Recombinant AAV-8 vectors have shown significant promise for hepatic gene therapy of hemophilia B. However, the theme of AAV vector dose dependent immunotoxicity seen with AAV2 vectors earlier seem to re-emerge with AAV8 vectors as well. It is therefore important to develop novel AAV8 vectors that provide enhanced gene expression at significantly less vector doses. We hypothesized that AAV8 during its intracellular trafficking, are targeted for destruction in the cytoplasm by the host-cellular kinase/ubiquitination/proteasomal degradation machinery and modification of specific serine/threonine kinase or ubiquitination targets on AAV8 capsid (Fig.1A) may improve its transduction efficiency. To test this, point mutations at specific serine (S)/threonine (T) > alanine (A) or lysine (K)>arginine (R) residues were generated on AAV8 capsid. scAAV8-EGFP vectors containing the wild-type (WT) and each one of the 5 S/T/K-mutant(S276A, S501A, S671A, T251A and K137R) capsids were evaluated for their liver transduction efficiency at a dose of 5 X 1010 vgs/ animal in C57BL/6 mice in vivo. The best performing mutant was found to be the K137R vector in terms of either the gene expression (46-fold) or the vector copy numbers in the hepatocytes (22-fold) compared to WT-AAV8 (Fig.1B). The K137R-AAV8 vector that showed significantly decreased ubiquitination of the viral capsid had reduced activation of markers of innate immune response [IL-6, IL-12, tumor necrosis factor α, Kupffer cells and TLR-9]. In addition, animals injected with the K137R mutant also demonstrated decreased (2-fold) levels of cross-neutralizing antibodies when compared to animals that received the WT-AAV8 vector. To study further the utility of the novel AAV8-K137R mutant in a therapeutic setting, we delivered human coagulation factor IX (h.FIX) under the control of liver specific promoters (LP1 or hAAT) at two different doses (2.5x10^10 and 1x10^11 vgs per mouse) in 8-12 weeks old male C57BL/6 mice. As can be seen in Fig.1C/D, the circulating levels of h.FIX were higher in all the K137R-AAV8 treated groups as compared to the WT-AAV8 treated groups either at 2 weeks (62% vs 37% for hAAT constructs and 47% vs 21% for LP1 constructs) or 4 weeks (78% vs 56% for hAAT constructs and 64% vs 30% for LP1 constructs) post hepatic gene transfer. These studies demonstrate the feasibility of the use of this novel vector for potential gene therapy of hemophilia B.

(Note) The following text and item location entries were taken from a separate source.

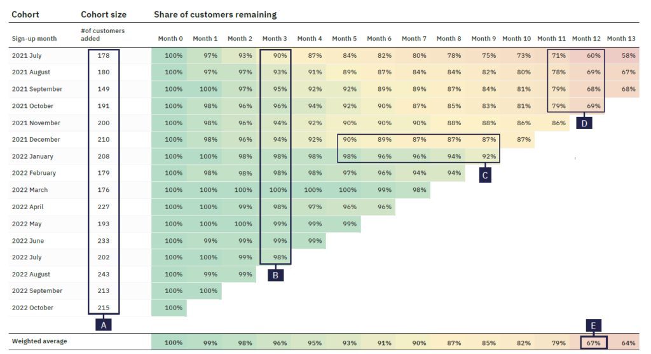Click cohort size 243 for 2022 August
The height and width of the screenshot is (354, 651).
pos(104,275)
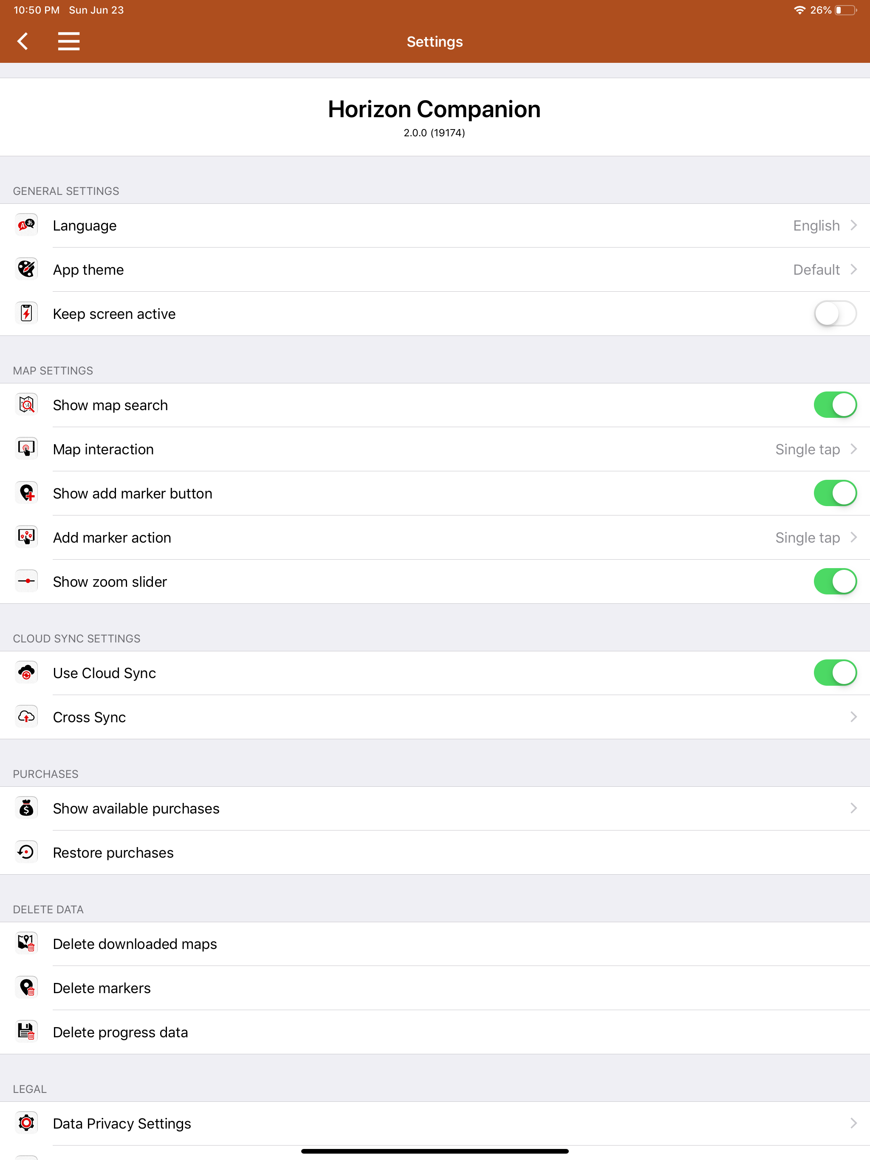Tap the Delete markers pin icon
870x1160 pixels.
pos(27,988)
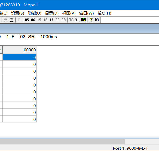Select function code 16 in toolbar
This screenshot has width=159, height=151.
click(45, 20)
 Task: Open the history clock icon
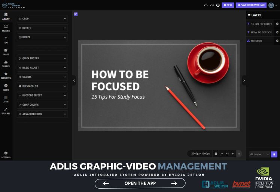coord(217,5)
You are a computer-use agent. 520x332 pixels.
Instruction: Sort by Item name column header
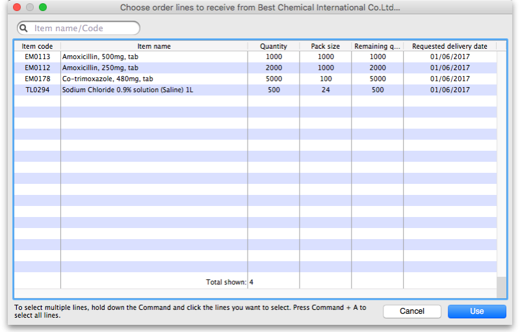click(154, 46)
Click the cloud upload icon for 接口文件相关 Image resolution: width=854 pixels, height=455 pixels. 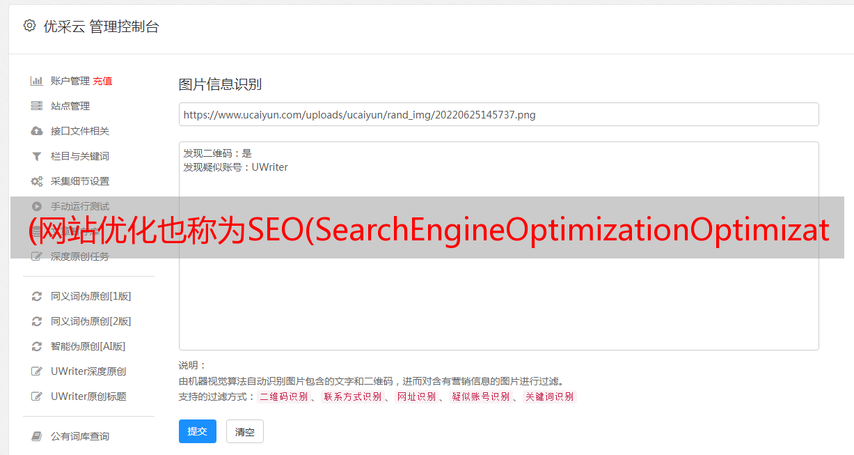coord(37,131)
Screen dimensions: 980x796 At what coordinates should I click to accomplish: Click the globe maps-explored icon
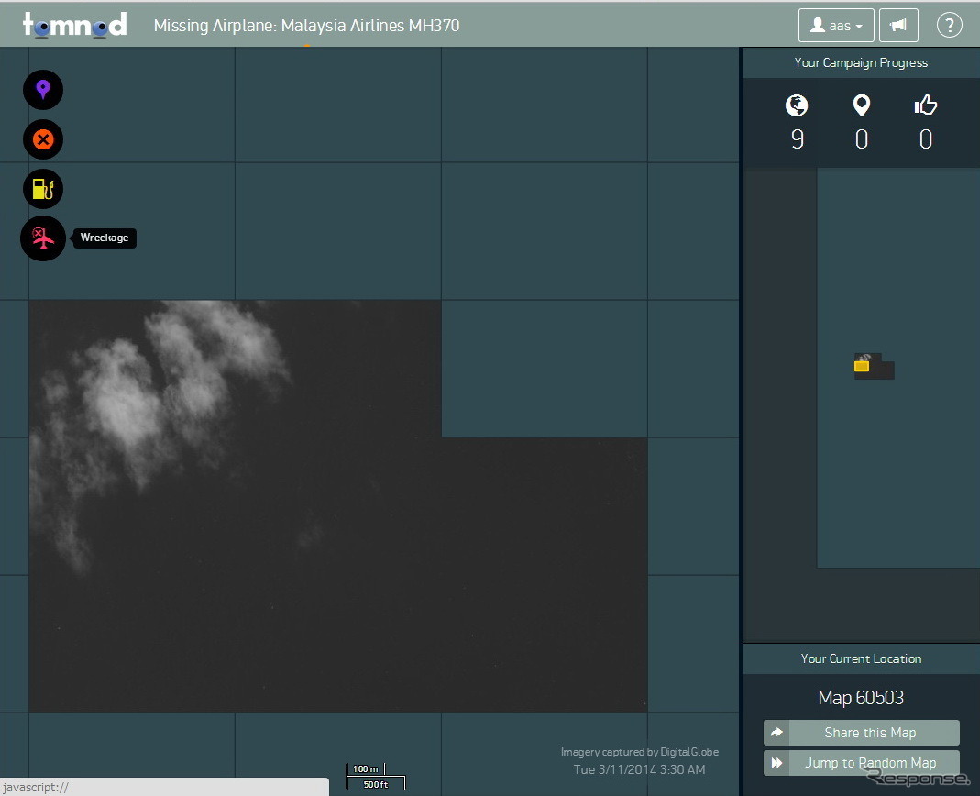(797, 106)
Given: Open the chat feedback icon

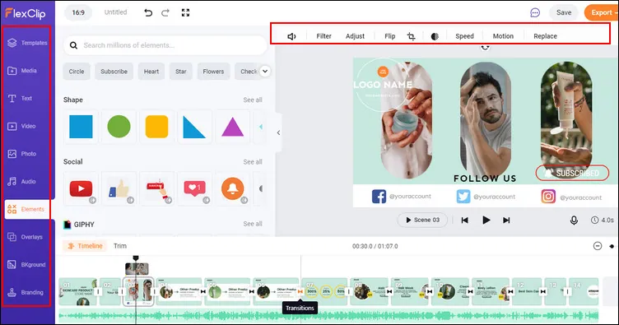Looking at the screenshot, I should [535, 12].
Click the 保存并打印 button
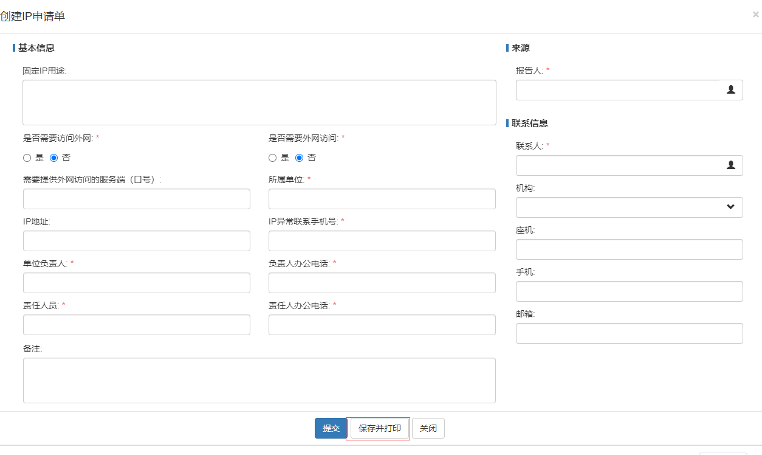 tap(379, 428)
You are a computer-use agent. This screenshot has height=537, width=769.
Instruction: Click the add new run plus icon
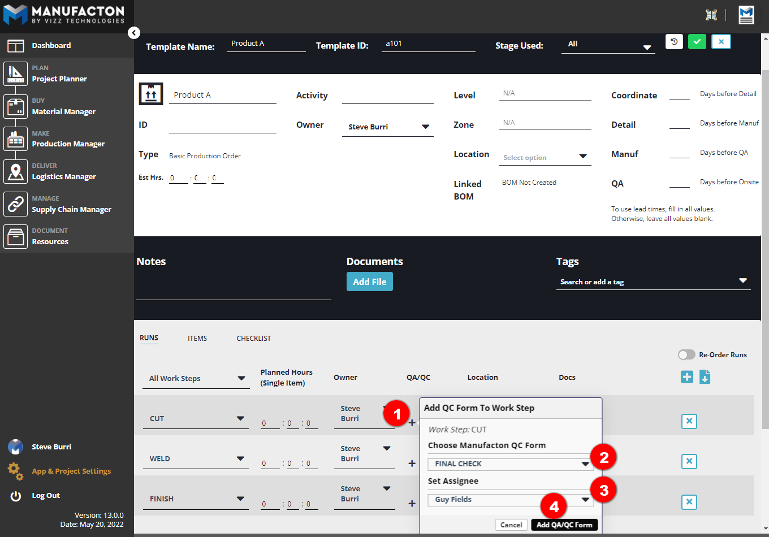pos(687,377)
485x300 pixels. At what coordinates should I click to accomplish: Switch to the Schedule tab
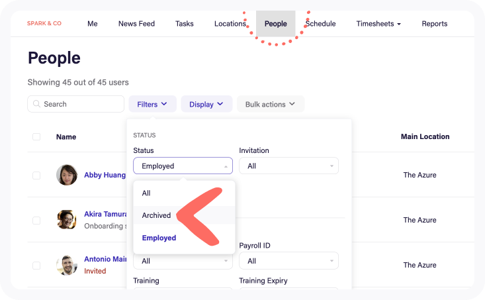coord(321,24)
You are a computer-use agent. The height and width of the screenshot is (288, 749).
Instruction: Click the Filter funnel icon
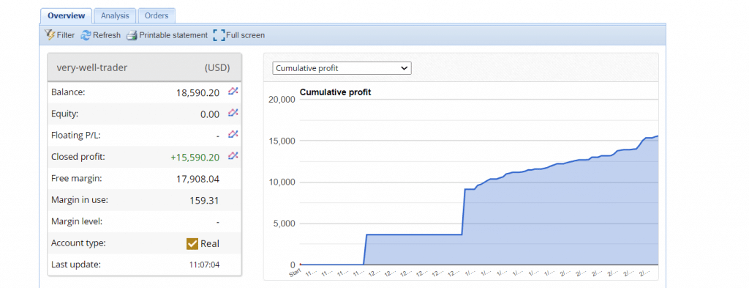click(50, 35)
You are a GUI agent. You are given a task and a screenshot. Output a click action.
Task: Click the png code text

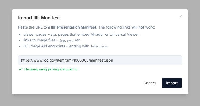pos(70,41)
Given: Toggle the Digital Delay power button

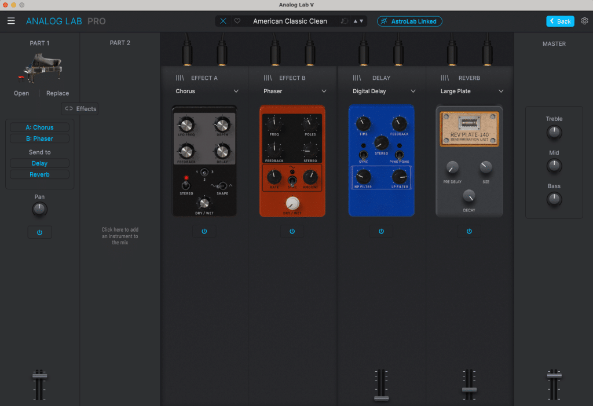Looking at the screenshot, I should pos(381,231).
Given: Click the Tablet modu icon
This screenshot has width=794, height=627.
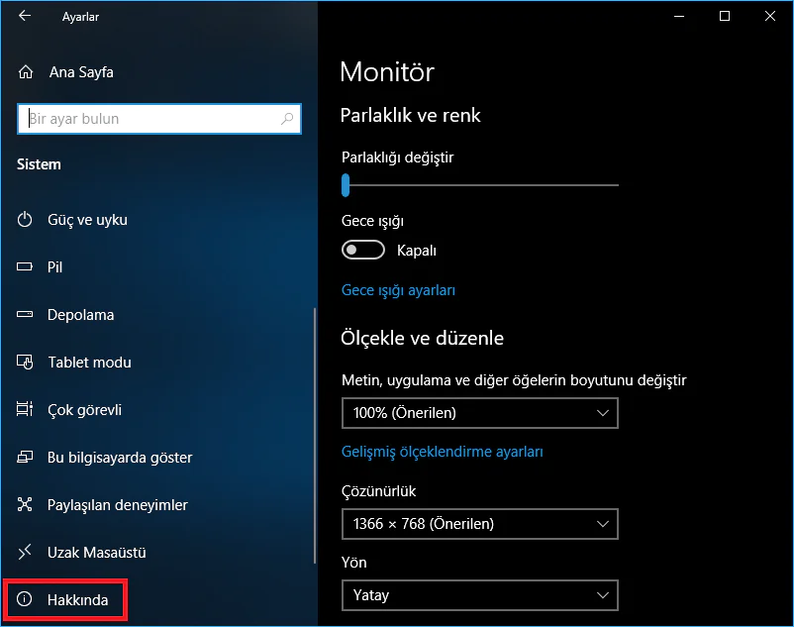Looking at the screenshot, I should (x=26, y=363).
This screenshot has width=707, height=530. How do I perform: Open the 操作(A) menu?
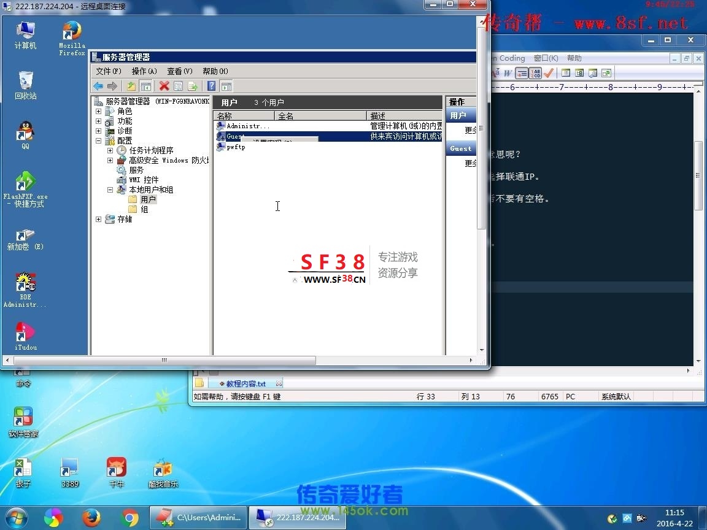click(144, 71)
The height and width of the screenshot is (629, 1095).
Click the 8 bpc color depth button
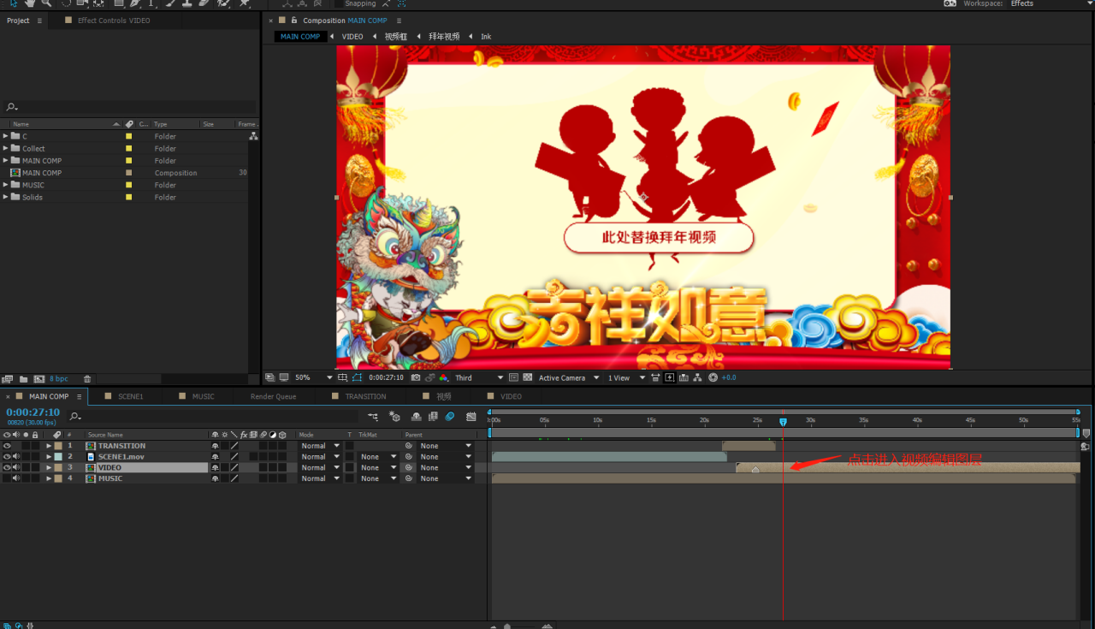coord(58,379)
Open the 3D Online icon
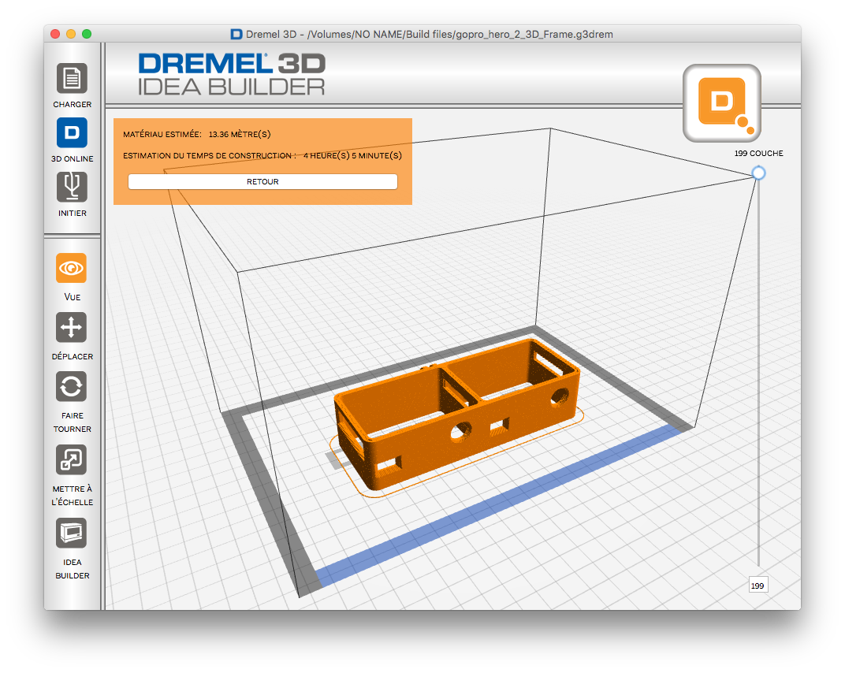 click(72, 133)
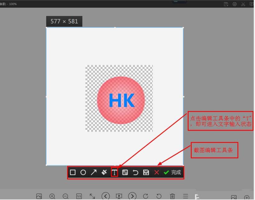Save the screenshot with the disk icon
The width and height of the screenshot is (255, 200).
coord(146,172)
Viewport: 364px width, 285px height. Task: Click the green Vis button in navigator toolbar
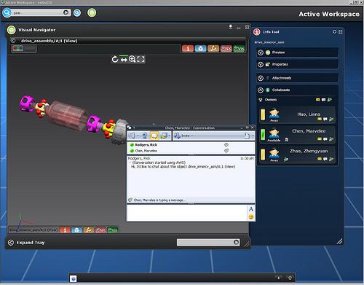click(239, 49)
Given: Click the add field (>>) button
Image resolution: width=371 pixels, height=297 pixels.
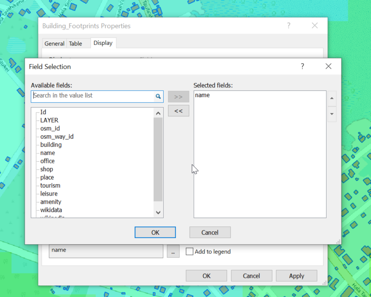Looking at the screenshot, I should (x=178, y=97).
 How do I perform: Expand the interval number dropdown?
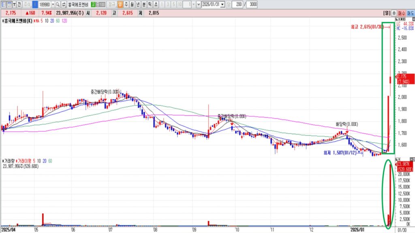coord(193,4)
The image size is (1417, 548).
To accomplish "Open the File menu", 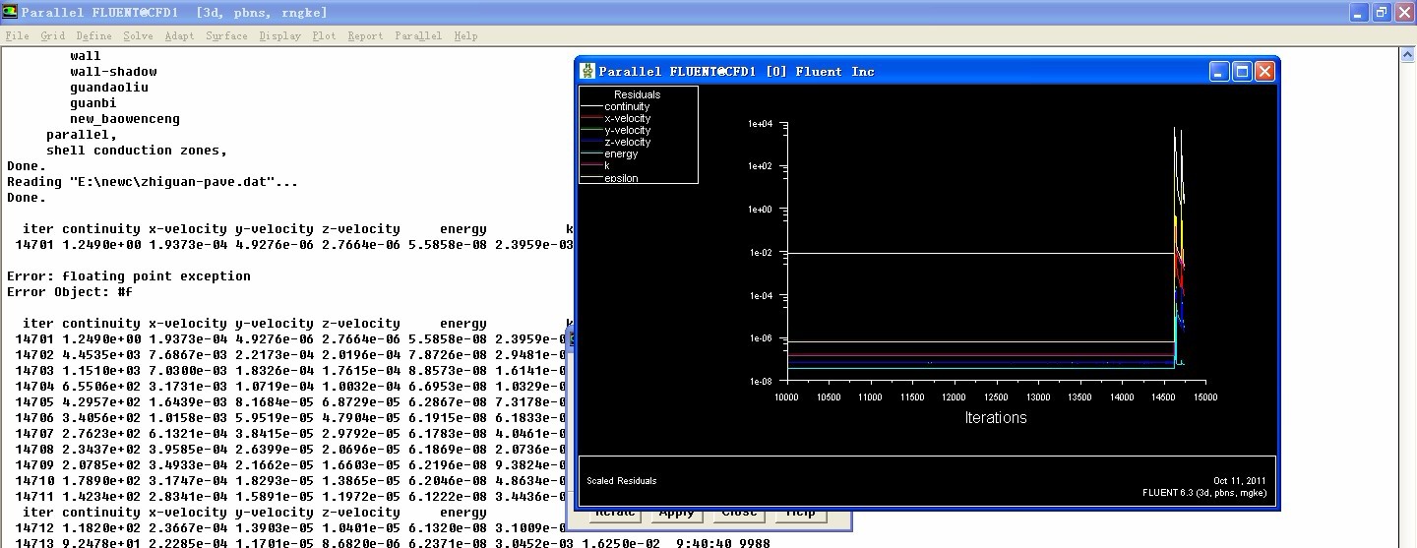I will pyautogui.click(x=17, y=35).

Bioengineering of AAV2 Capsid at Specific Serine, Threonine, or Lysine Residues Improves Its Transduction Efficiency in Vitro and in Vivo

We hypothesized that the AAV2 vector is targeted for destruction in the cytoplasm by the host cellular kinase/ubiquitination/proteasomal machinery and that modification of their targets on AAV2 capsid may improve its transduction efficiency. In vitro analysis with pharmacological inhibitors of cellular serine/threonine kinases (protein kinase A, protein kinase C, casein kinase II) showed an increase (20-90%) on AAV2-mediated gene expression. The three-dimensional structure of AAV2 capsid was then analyzed to predict the sites of ubiquitination and phosphorylation. Three phosphodegrons, which are the phosphorylation sites recognized as degradation signals by ubiquitin ligases, were identified. Mutation targets comprising eight serine (S) or seven threonine (T) or nine lysine (K) residues were selected in and around phosphodegrons on the basis of their solvent accessibility, overlap with the receptor binding regions, overlap with interaction interfaces of capsid proteins, and their evolutionary conservation across AAV serotypes. AAV2-EGFP vectors with the wild-type (WT) capsid or mutant capsids (15 S/T -> alanine A] or 9 K -> arginine R] single mutant or 2 double K -> R mutants) were then evaluated in vitro. The transduction efficiencies of 11 S/T -> A and 7 K -> R vectors were significantly higher (similar to 63-90%) than the AAV2-WT vectors (similar to 30-40%). Further, hepatic gene transfer of these mutant vectors in vivo resulted in higher vector copy numbers (up to 4.9-fold) and transgene expression (up to 14-fold) than observed from the AAV2-WT vector. One of the mutant vectors, S489A, generated similar to 8-fold fewer antibodies that could be cross-neutralized by AAV2-WT. This study thus demonstrates the feasibility of the use of these novel AAV2 capsid mutant vectors in hepatic gene therapy.